Of course, Eaton didn’t have the following that Harper does, which cuts both ways. Good for ticket sales and visibility of the franchise, but also could be a distraction, particularly if he has a bad season or five.
Second, his contract was super cheap. Even though he missed the better part of two of his three seasons, he is still at about $8M/WAR.
Third, he fit exactly what the Nationals needed; high-OBP, capable in center, low strike-out.
It’s not too say that they didn’t trade a lot of value for Eaton. Only that he was better than his name recognition, young, and on a very team friendly deal that allowed the Nationals spend in other areas (which they did).
BSpar
Actually the nats were trying to get McCutchen from the Pirates but wouldn’t give up I think Diffo. So they pivot to the Pale hose.
johndietz
All I see from this list is the Nationals had two chances to select Mike Trout in 2009.
ABCD
And 20 other teams had a shot. Can’t blame the Nats though on Strasburg. He was the guy that year.
I wonder if the Cubs would have still picked Brett Jackson if Trout was still available. Probably.
Halo11Fan
From everything I have read, only two teams were on Mike Trout. The Yankees and The Angels.

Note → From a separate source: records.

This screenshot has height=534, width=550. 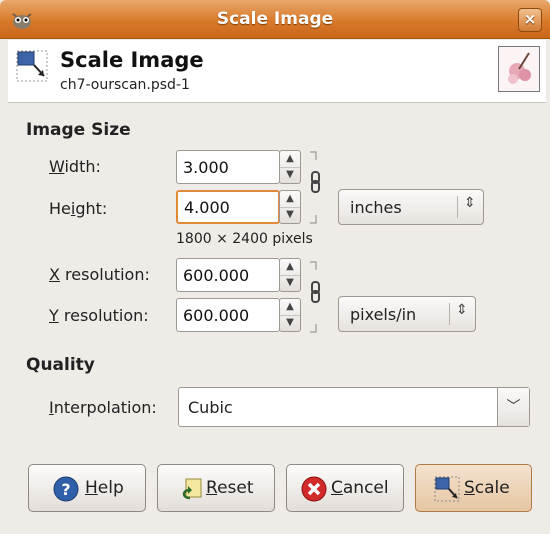 I want to click on resolution-unit-select: pixels/in ⇕, so click(x=407, y=314).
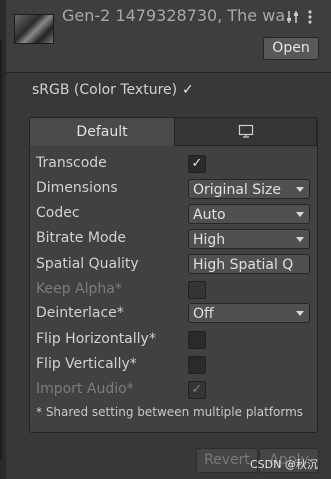 This screenshot has width=331, height=479. I want to click on spatial-quality-label: Spatial Quality, so click(88, 264).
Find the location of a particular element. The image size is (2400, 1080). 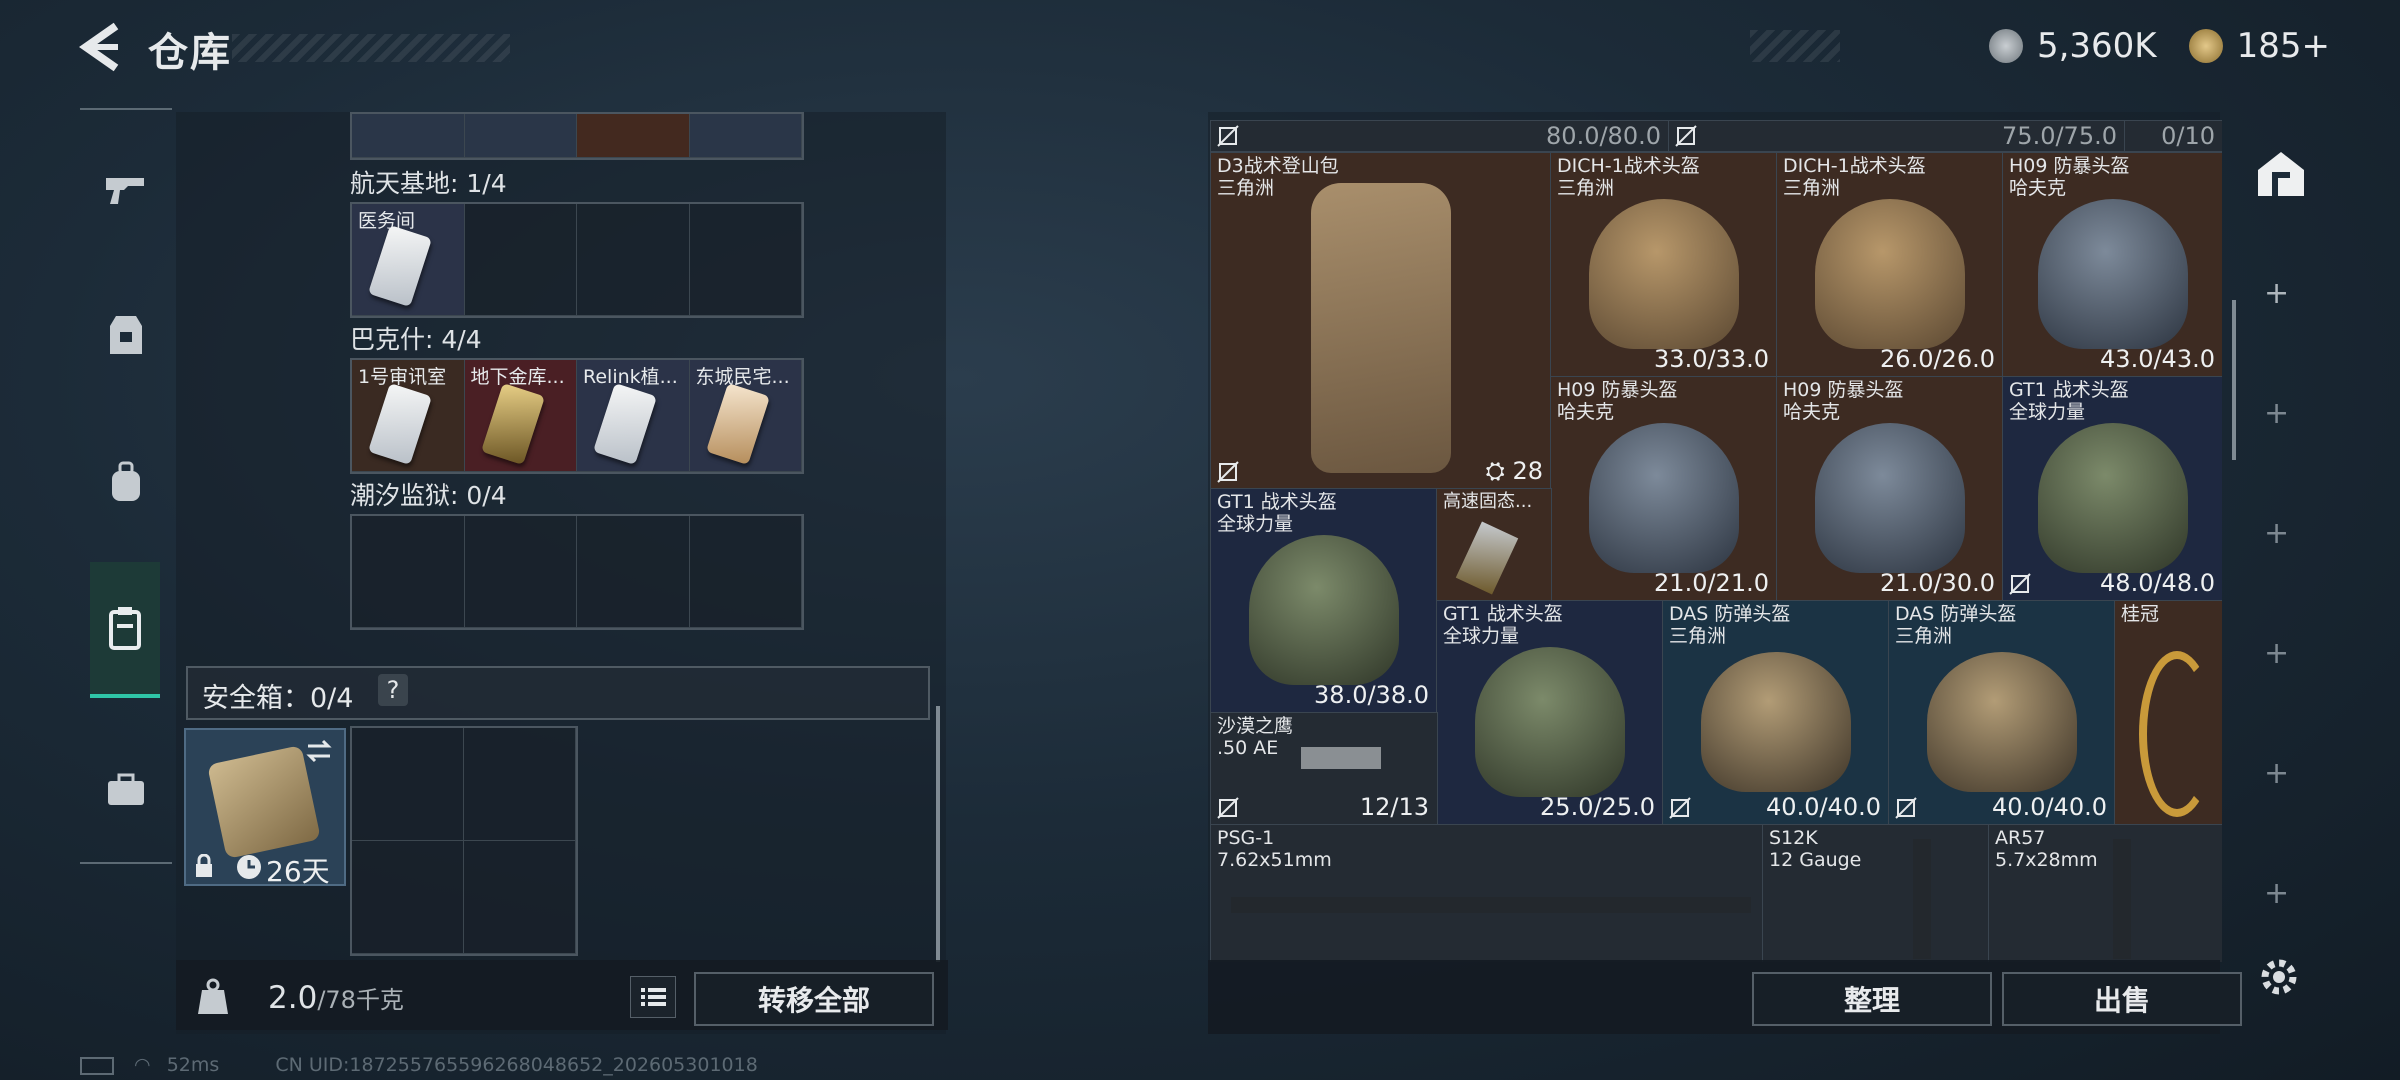

keycard-slot: 1号审讯室 is located at coordinates (408, 416).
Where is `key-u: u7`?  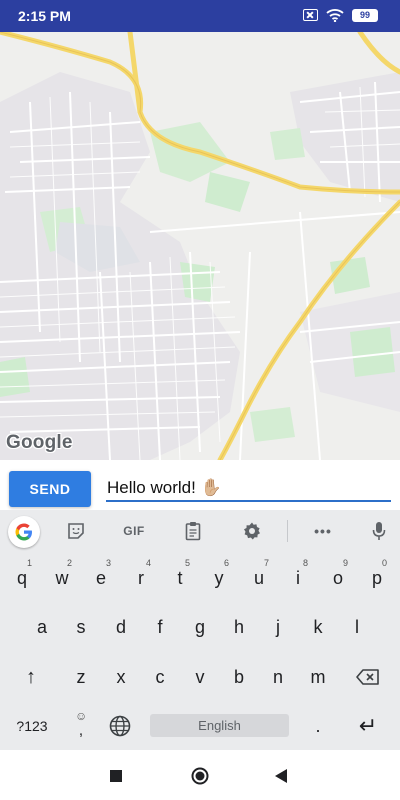 key-u: u7 is located at coordinates (259, 578).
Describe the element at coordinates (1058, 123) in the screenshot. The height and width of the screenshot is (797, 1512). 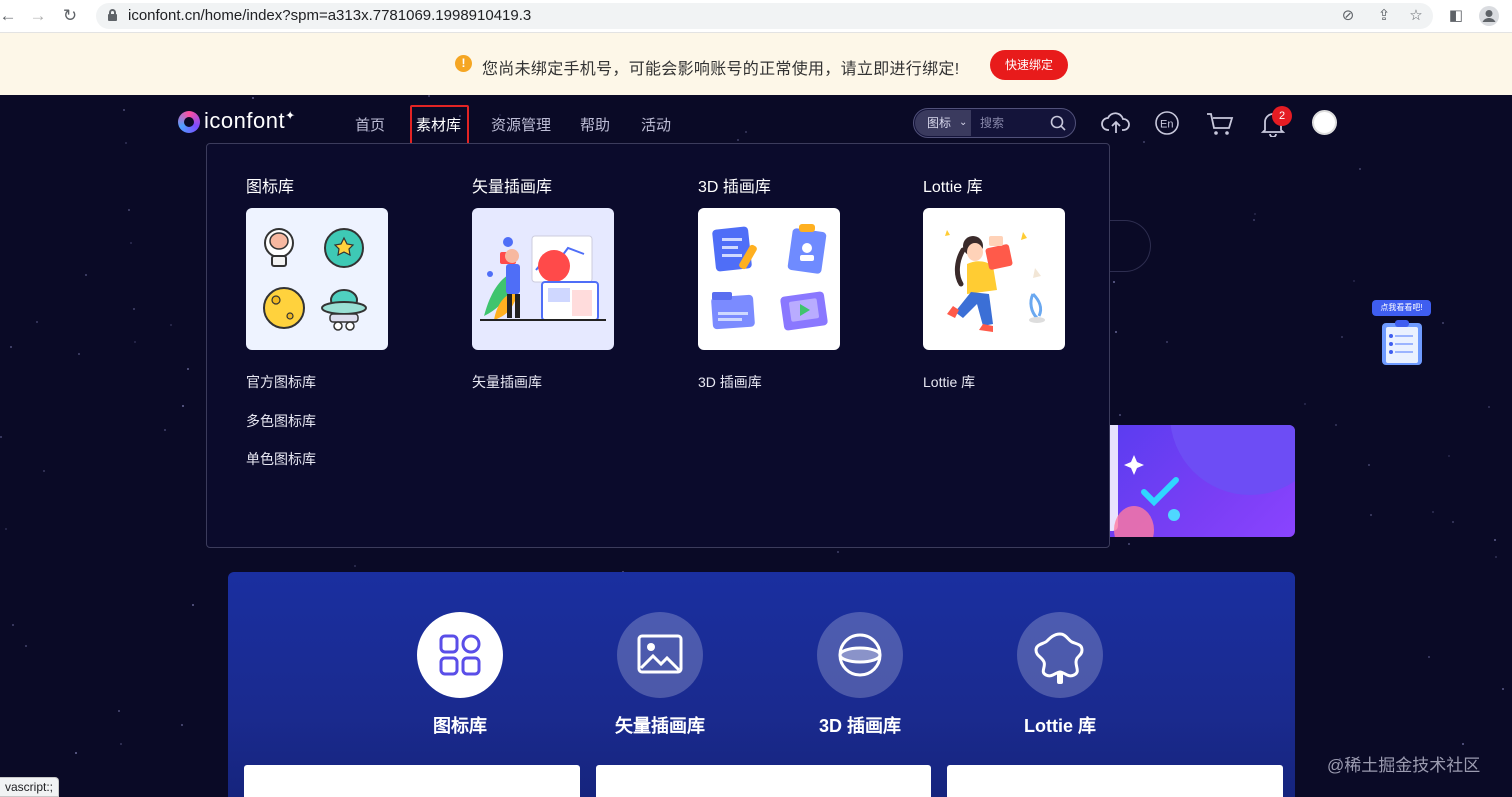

The A’s might have taken Trout if given another chance, but that’s about it.
mrgreenjeans
Jackson Rutledge will 100% reach the standards of some of the successful pics of the Nats.. this kid is AA or better ready already
AmaralFan1
Folks like to write off Seth Romero… but I think he’s going to shock people this year. By all accounts he has worked through his issues and was pitching well in spring training. If it all clicks he is a 2-3 rotation guy.
Melchez
Angels 2009 1st round picks… they had 5 of them
Grichuck
Trout
Skaggs
Richards
Kehrer
102 WAR
Red Sox 2005 1st round picks… 4 of them
Ellsbury
Hansen
Buckholtz
Lowrie
64 WAR
04 to 07 Tigers
04 Verlander
05 Maybin
06 Miller
07 Porcello
110 WAR
and these teams didn’t have a true number 1 pick.
BSpar
IIRC Rendon was actually being considered as the top overall pick that year.
BSpar
Mike Rizzo is one heck of a guy! As a GM he does a great job and really knows baseball. One of my favorite GM’s ever in any sports.